_Instructions to follow_
In the article on morning smoking and cancer, rewrite the passage between "Joshua Muscat, PhD, of" and "risk of lung.", inclusive, replacing "nicotine dependence" with "tobacco dependence".

_Provided text_

------------

Taking a smoke first thing in the morning increases the chance of getting Lung, Head and Neck Cancer opposed to any other time in the day.

Two studies have found that smokers who take their first cigarette soon after waking up in the morning may have a higher risk than those who smokes later.

The centers for Disease Control and Prevention reports that more than 46 million adults in the US are current smokers, which accounts for 20.6 percent of all adults or 1 out of 5 people.

Published in Cancer the peer-reviewed journal of the American Cancer Society, researchers found that smokers with a high risk of developing cancer benefited the most from targeting smoking intervention to reduce the risk of cancer.

Joshua Muscat, PhD, of the Penn state College of medicine in Hershey, and his colleagues investigated nicotine dependence and frequency and duration of cigarette smoking to risk of lung.

Of the lung cancer analysis, there were a total of 4,775 lung cancer cases, which 2,835 people was the control group: all of whom smoked cigarettes regularly. Individuals who smoked from 31-60 minutes after waking up increased the chances of developing cancer by 1.31 percent, while people who smoked within 30 minutes of waking up are 1.76 times more likely to develop lung cancer.

------------

_Listed entries_
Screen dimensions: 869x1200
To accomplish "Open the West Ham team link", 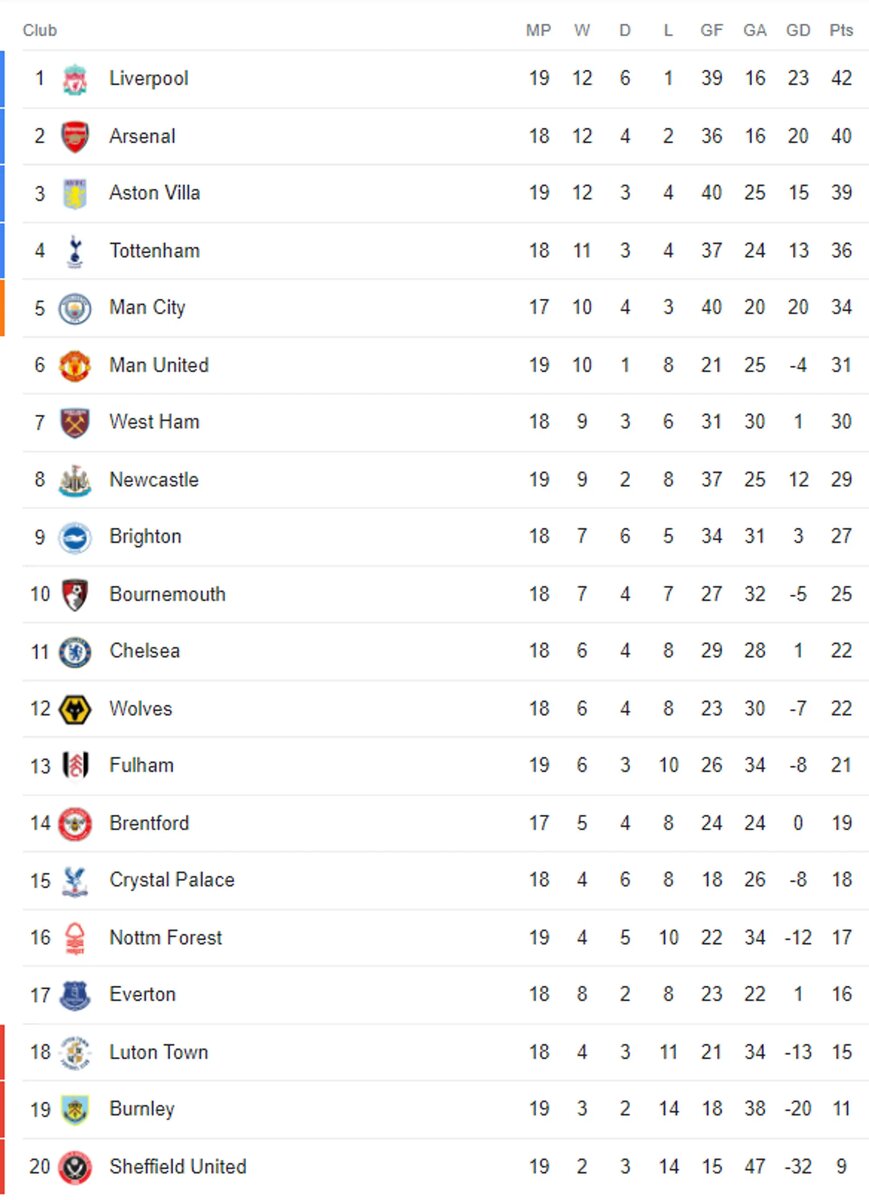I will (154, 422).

------------

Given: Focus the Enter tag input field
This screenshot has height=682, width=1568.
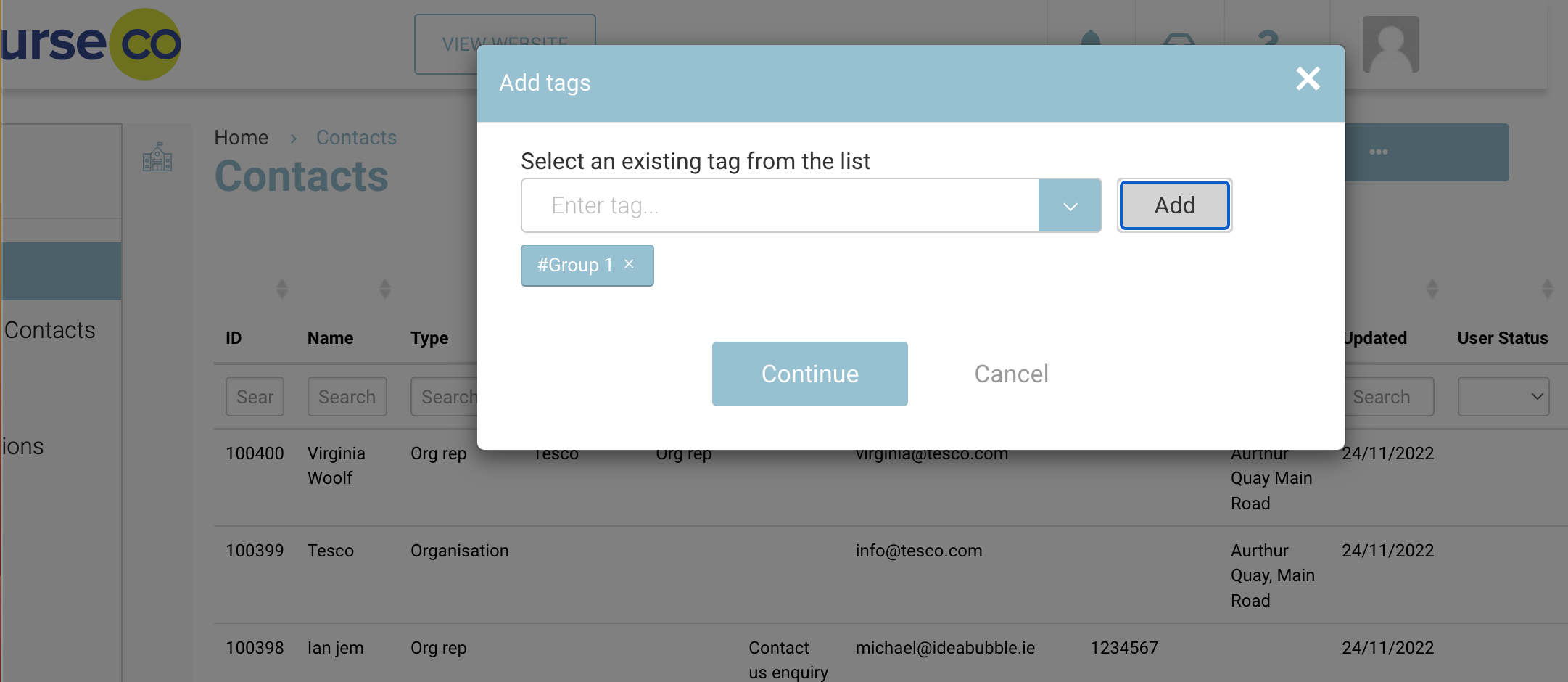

------------

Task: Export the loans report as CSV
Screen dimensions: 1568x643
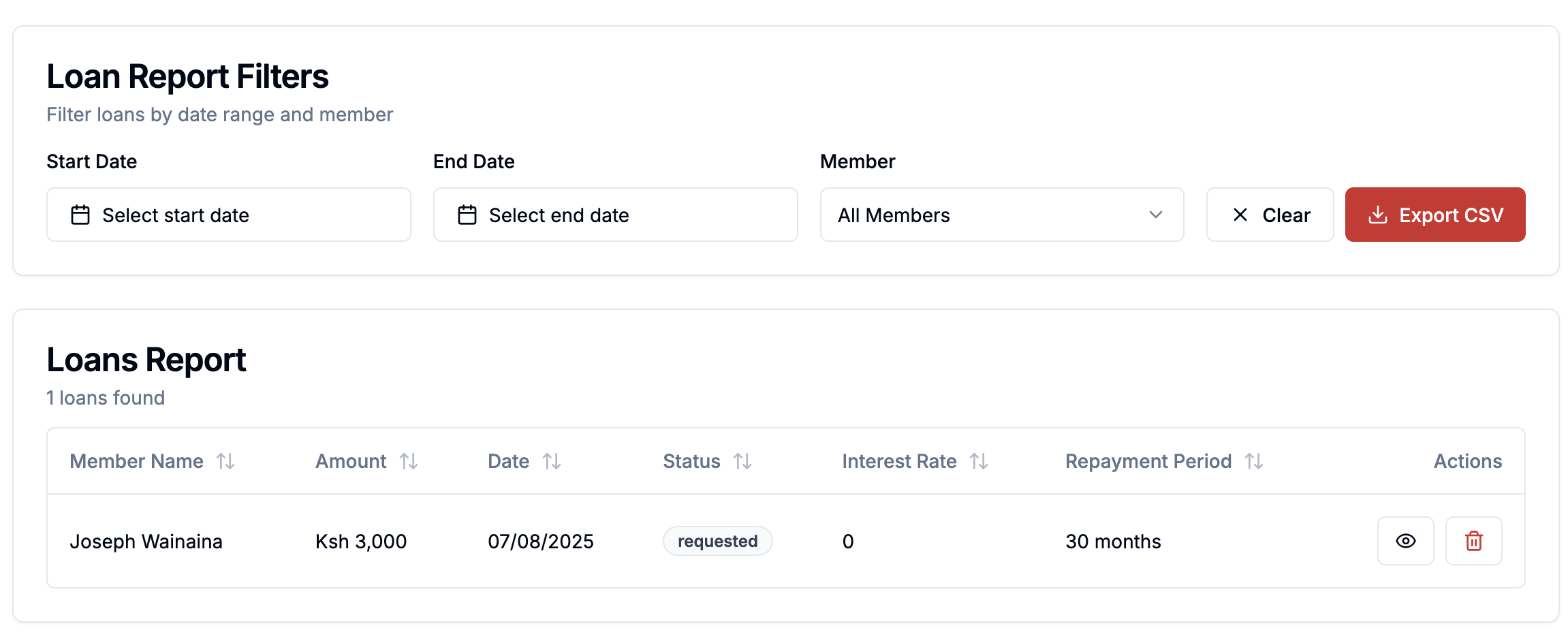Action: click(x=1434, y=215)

------------

_Task solution_
Joshua Muscat, PhD, of the Penn state College of medicine in Hershey, and his colleagues investigated tobacco dependence and frequency and duration of cigarette smoking to risk of lung.